Проверив прицел, я убрал магнитный пистолет в кобуру.
– Насчет Любви что-нибудь слышно? – спросил Надежда.
– Пока нет.
– А насчет четвертого скафандра?
– Пока нет.
Я продолжил разборку снаряжения.
Любовь появилась час спустя, усталая, но довольная, что нашла место встречи. Она распаковала свое снаряжение, и после быстрого осмотра мы убедились, что все в целости и сохранности.
Что не могло не радовать – у каждого из нас имелась своя роль, но роль Любви была, пожалуй, самой главной. В случае ее неуспеха всю операцию пришлось бы считать проваленной.
– Отдыхай, пока есть возможность, – посоветовал я. – Скафандр еще не прибыл, но, даже если он появится скоро, нам нужно будет дождаться бури, чтобы отправиться в путь под ее прикрытием.
– Насчет того скафандра…
– Да?
– Кажется, я видела, как он упал. Что-то с силой врезалось в почву километрах в двадцати к северу от места моей высадки. Вряд ли это был осколок метеорита – объект выглядел маленьким и обтекаемым, как десантный кораблик. Но я не заметила никакого торможения. Он летел почти у горизонта – возможно, взорвался, когда уже был вне поля зрения…
Началась буря, которая никак не хотела заканчиваться. На смену ночи пришла ее близкая родственница – лишенная теней серость на фоне мчащихся пылевых туч. Казалось, буря окутала весь Марс и уже никогда не выпустит его из объятий. Но наша группа прекрасно знала, что в это время года на этой широте буря может продлиться лишь сутки, – и нам вполне бы этого хватило.
Я был единственным, кто получал информацию с орбиты – надежно зашифрованные пакеты данных, которые рассылались во все стороны, а не только направлялись к поверхности. Даже если бы сочленители обнаружили эти сигналы, они бы не сделали вывод, что идет какая-то операция. Содержание передач было весьма кратким – указания, безопасно ли продолжать путь, и расчет времени.

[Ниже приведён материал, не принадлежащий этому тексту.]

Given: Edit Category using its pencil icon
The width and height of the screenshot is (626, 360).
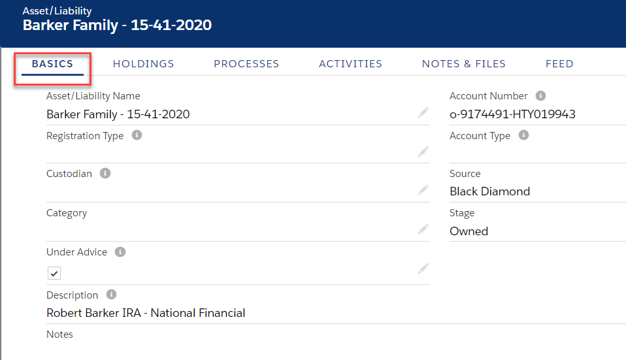Looking at the screenshot, I should click(x=423, y=229).
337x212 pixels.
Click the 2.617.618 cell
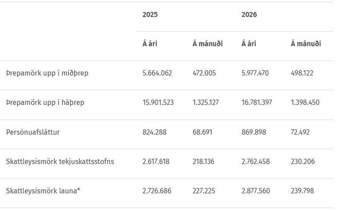coord(156,161)
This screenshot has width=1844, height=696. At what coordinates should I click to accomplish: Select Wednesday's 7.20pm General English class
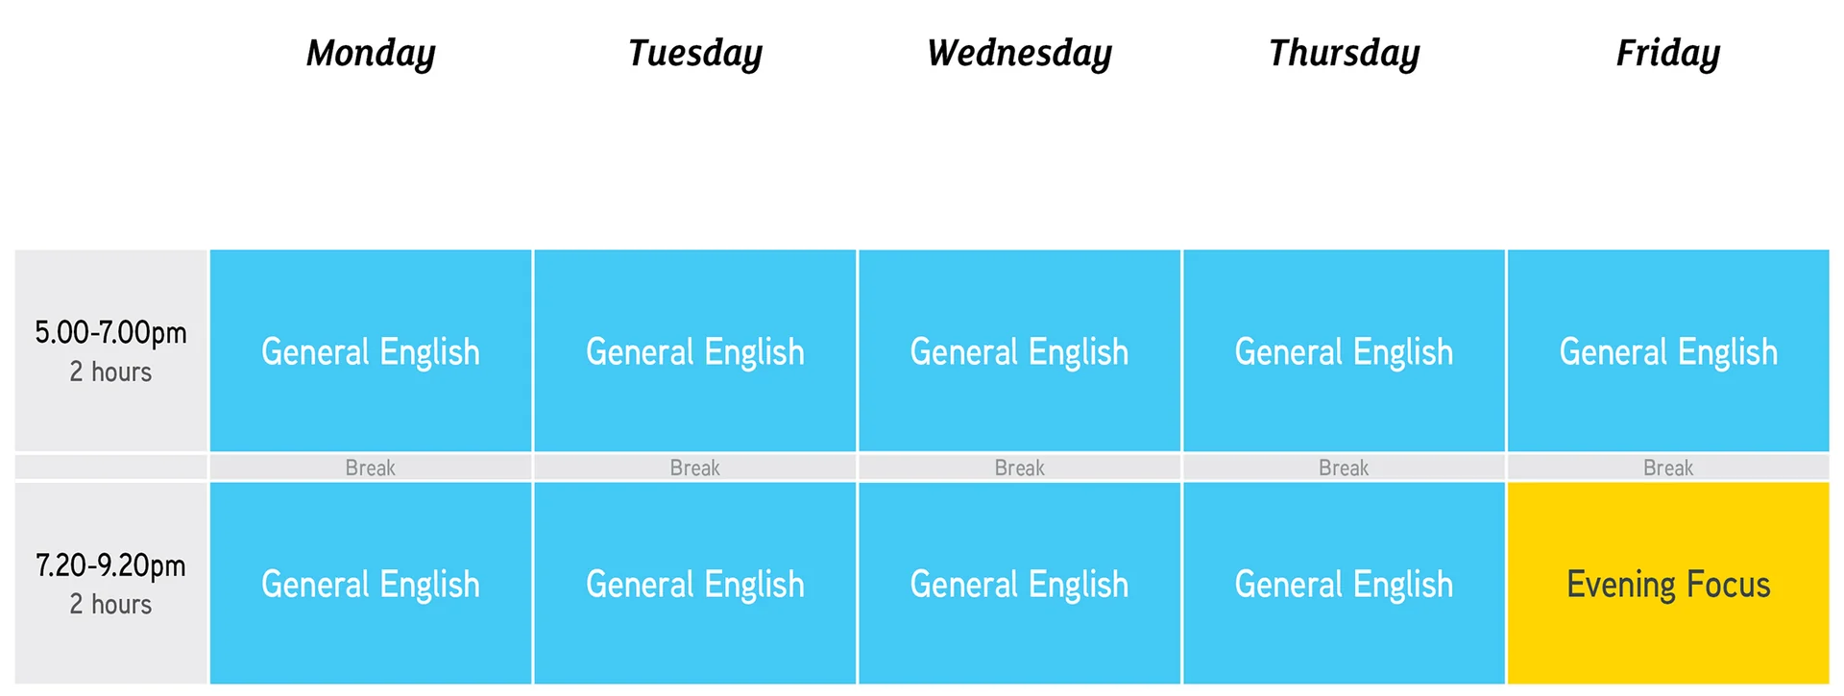pos(1019,584)
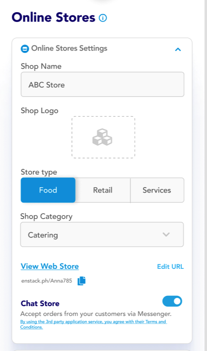Select the Services store type

click(x=157, y=190)
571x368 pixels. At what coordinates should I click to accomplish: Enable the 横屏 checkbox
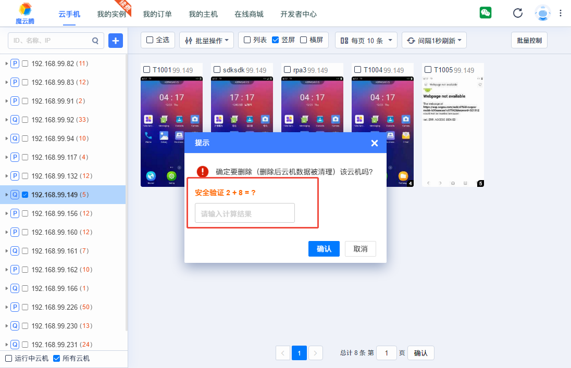303,40
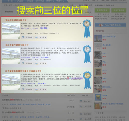
Task: Click the 马上注册免费会员 register button
Action: click(110, 25)

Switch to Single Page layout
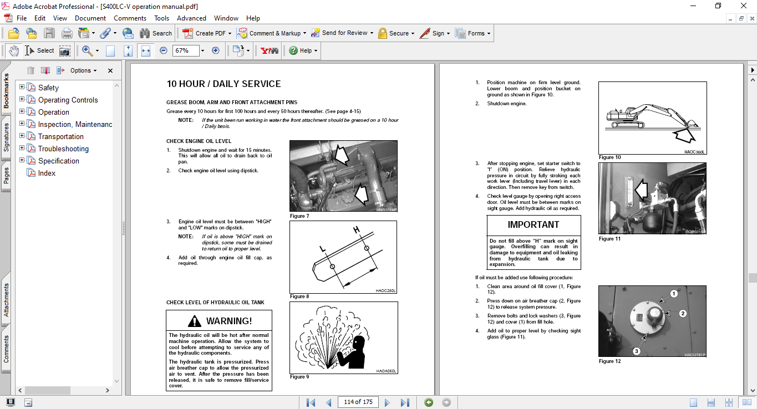694,402
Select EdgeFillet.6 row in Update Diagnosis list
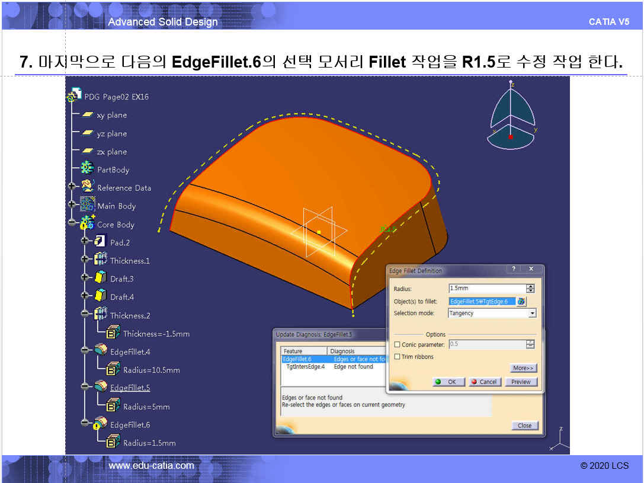Image resolution: width=644 pixels, height=483 pixels. pos(297,359)
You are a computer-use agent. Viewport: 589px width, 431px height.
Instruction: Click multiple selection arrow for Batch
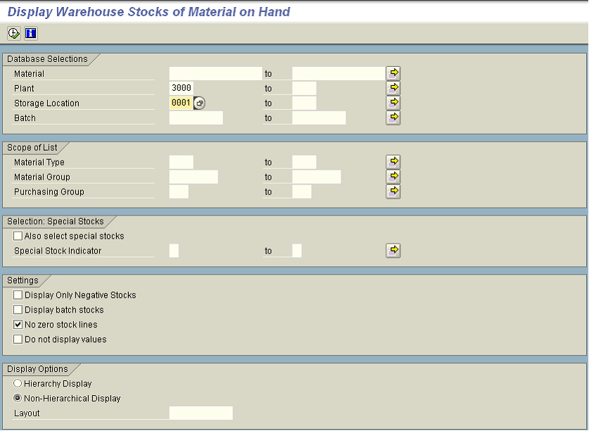click(393, 118)
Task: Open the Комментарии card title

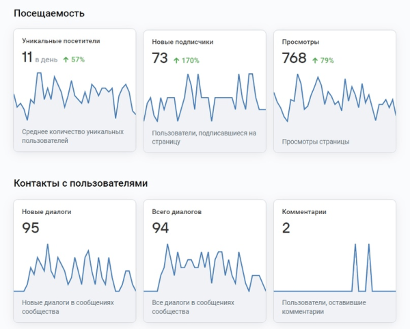Action: pyautogui.click(x=304, y=212)
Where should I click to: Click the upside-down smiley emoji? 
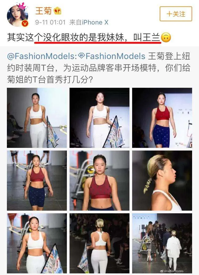tap(166, 38)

– До окончания бури двенадцать часов, – сообщил я. – На ближайшие семь дней другая буря сравнимой силы не прогнозируется.
Надежда неуверенно присвистнул:
– Почти на грани.
– Вполне хватит. Пять часов до цели, час на месте, пять часов обратно. Если все пойдет как надо, – может, даже меньше часа на месте. Успеем вернуться в укрытие с запасом как минимум в час – но только если выйдем немедленно.
– Или подождем тут, пока не начнется буря поосновательнее.
– Чем дольше будем тянуть, тем больше вероятности, что пауки доберутся до капсулы раньше нас. Все уже спланировано. – Я повернулся к Любви. – Эти пять часов будут трудными, и передышек мы себе позволить не можем. Сумеем ли добраться до капсулы, зависит от тебя. Все мы здорово устали, но другой возможности, скорее всего, не появится.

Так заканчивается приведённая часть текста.